Recent developments in the field of metamaterials have revealed unparalleled opportunities for "engineering" space for light propagation; opening a new paradigm in spin- and quantum-related phenomena in optical physics. Here we show that unique optical properties of metamaterials (MMs) open unlimited prospects to "engineer" light itself. We propose and demonstrate for the first time a novel way of complex light manipulation in few-mode optical fibers using optical MMs. Most importantly, these studies highlight how unique properties of MMs, namely the ability to manipulate both electric and magnetic field components of electromagnetic (EM) waves, open new degrees of freedom in engineering complex polarization states of light at will, while preserving its orbital angular momentum (OAM) state.
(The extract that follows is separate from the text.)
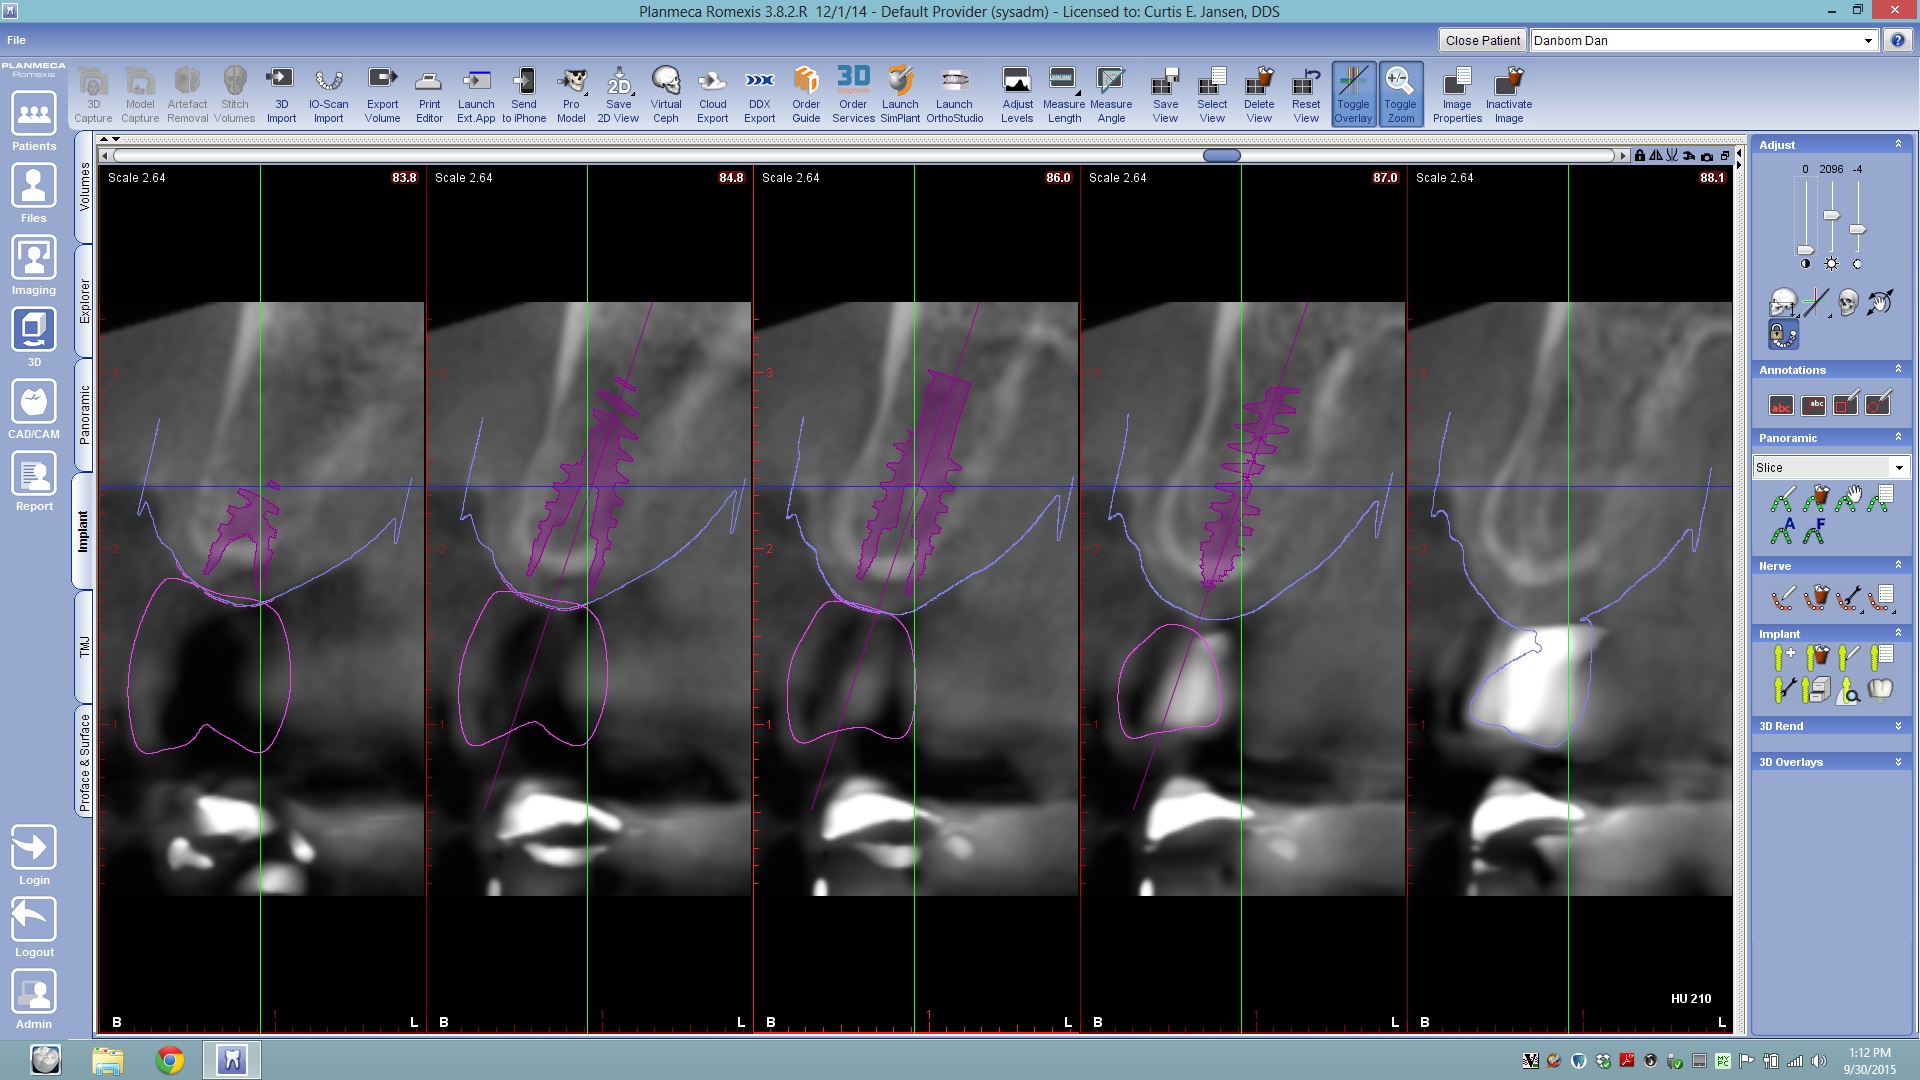Open the File menu
Screen dimensions: 1920x1080
pyautogui.click(x=16, y=40)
These results lay the first steps in manipulating complex light in optical fibers, likely providing new opportunities for high capacity communication systems, quantum information, and on-chip signal processing.

Figure 1

(a) The SEM image of magnetic metamaterial covering the core of the fiber (shown by a solid line); (b) Schematic cross-section of two metamagnetic nanostrips consisting of a Ag-LiF-Ag multilayer on silica fiber as a substrate, incoming light k, E, and H fields orientation is also shown for the cases of TE and TM linearly polarized light; TW-top width, BW-bottom width; (c) Schematic of transmission spectra for TE and TM polarization; (d) Schematic of metamagnetic structure illuminated with light linearly polarized at an angle to the grating axes.

Figure 2

(a) The schematic of the setup for generation of a radially polarized vortex beam; (b)–(c) The SEM images of the concentric rings pattern on fiber covered with 200 nm thick Ag layer, such that the patterned area had a pitch/period ratio of 100 nm/200 nm; (d) Calculated intensity and polarization distribution of the resulting beam; (e) Measured intensity profile of the generated radially polarized vortex beam; (f) Measured interference pattern resulting from overlapping the generated vortex beam with a spherical reference beam.

Figure 3

(a) The schematic of the experimental setup to study radially polarized vortex beam interaction with the magnetic MM; (b) and (c) Calculated intensity profiles at the output for the cases of off- and on-resonance propagation, respectively; (d) and (e) Measured intensity profiles at the output for the cases of off- and on-resonance propagation, respectively.

Figure 4. Calculated (Modeling) and measured (Exp.) evolution of intensity profiles and instantaneous local polarization direction (numerical simulations) of an initially radially polarized vortex beam after its interaction with the magnetic metamaterial off- (left) and on- (right) magnetic resonance with a polarization analyzer inserted between the fiber with MM and a CCD camera.